The Indian stock exchanges are represented by the National Stock Exchange (NSE) and the Bombay Stock Exchange (BSE), which are one of the most dynamic stock exchanges in the world. Mainly understanding the timing of the stock market is a very important thing to the traders and investors which helps in making informed trading decisions.
Here’s detailed information on stock market timings in India.
The Indian stock market follows a fixed schedule on every trading day for both the exchanges NSE and BSE.
Understanding the different market segments can help you plan your trading strategies better
Pre-market Session (9:00 AM - 9:15 AM)
The pre-market session opens from 9:00 AM - 9:15 AM is the period when traders can place orders before the market opens, orders get matched, but no trades are executed. The main purpose of the pre-market session is to calculate the opening price for the market based on overnight developments and global cues.
Pre-market prices are determined based on the demand and supply basis of stocks before the market opens. This helps investors get a clearer picture of the day’s expected market movement.
Normal Market Session (9:15 AM - 3:30 PM)
The normal market session is open from 09:15 – 03:30. This is when active trading or investors takes place. The session includes both the segments such as intraday trading and delivery trading.
Most traders and investors make their decisions during this time as liquidity is the highest, and price fluctuations are more pronounced.
Post-market Session (3:40 PM - 4:00 PM)
The post-market session from 3:40 PM - 4:00 PM allows investors to place orders that will be executed the next day. Trades aren’t executed in real-time, but this session helps with order matching and settlement purposes.
It allows you to adjust or place orders after the market has closed without waiting for the next day.
One of the great features of the Indian stock market is Aftermarket Order (AMOs). These orders allow you to place buy or sell orders after regular market hours either before the market opens or after it closes.
You can place an AMO at any time during the night, and the order will be executed when the market opens the following day.
If you're an investor with having busy schedule or if you want to place orders during non-market hours like evening or night, AMOs give you the flexibility to plan your trades accordingly.
Muhurat Trading is a special trading session held every year during Diwali day, the festival of lights. This symbolic event is considered as auspicious day, and it’s believed that trading on this day brings prosperity towards investments in the upcoming year.
Timing: Muhurat trading typically happens in the evening and lasts for one hour. Upon exchange fixed timings.
Impact on Muhurat Day: While Muhurat trading has no direct impact on market trends, many traders consider it a festive way to begin with new investments or add new to existing investments. It’s more of a cultural tradition that attracts traders due to its historical significance.

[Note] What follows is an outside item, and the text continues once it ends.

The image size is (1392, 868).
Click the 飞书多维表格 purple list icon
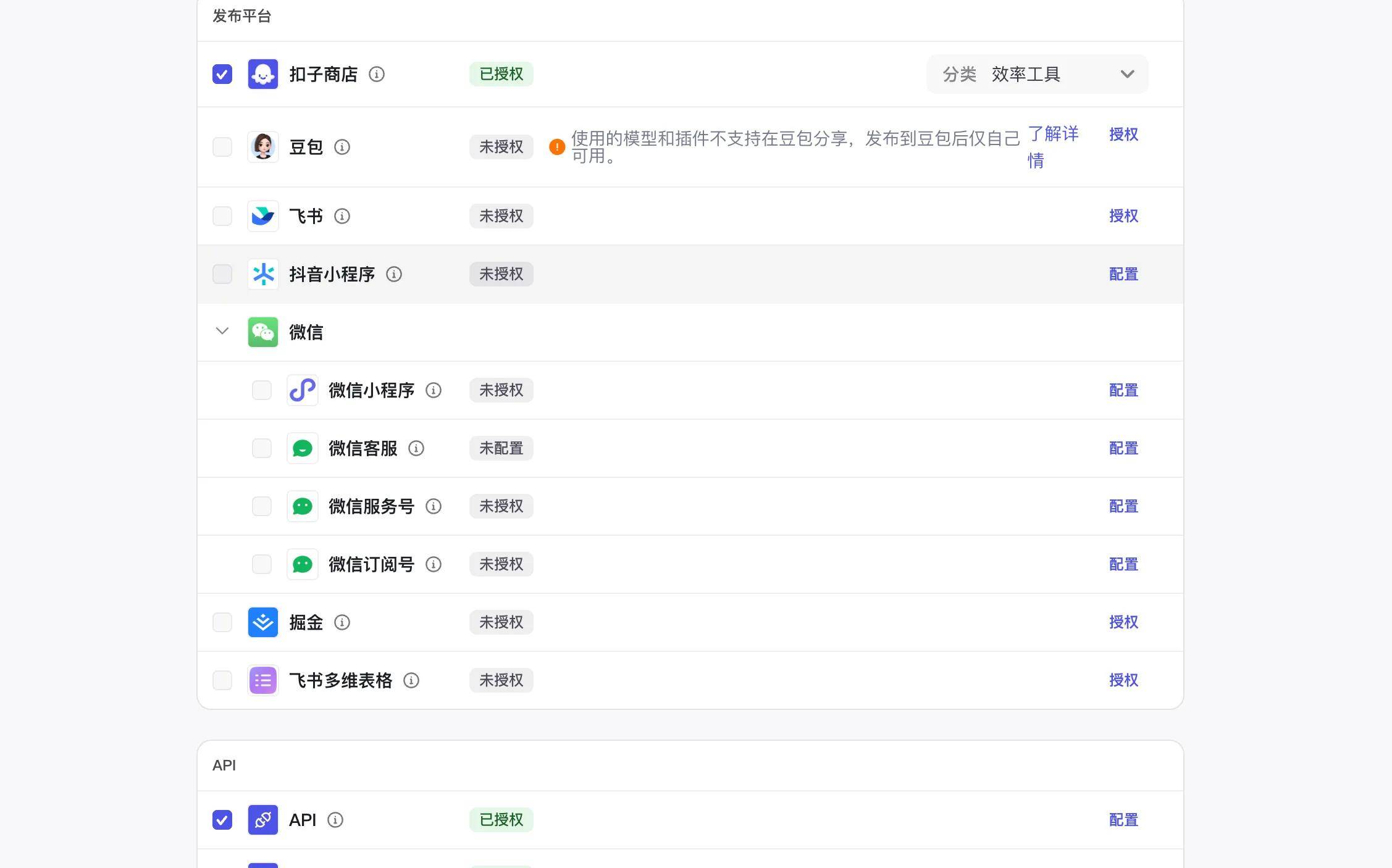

While the market opens on a standard schedule, choosing the right time to trade depends on your goals, risk tolerance, and strategy. Here are a few tips to help you decide the best time for your trading style.
For Active Traders
For Long-term Investors
For Global Traders
Consider Global Market Timing
Choosing the right stock market timings depends on your trading style, whether you're focused on short-term gains or long-term investments. Intraday traders can focus on the regular market hours to take advantage of quick price movements.
Investors looking for a more passive approach might find pre-market or post-market sessions more convenient. Don’t forget to take part in Muhurat trading for a fun, auspicious start to your trading journey during Diwali!
By understanding and optimizing these timings, you can make more informed and effective decisions in the Indian stock market.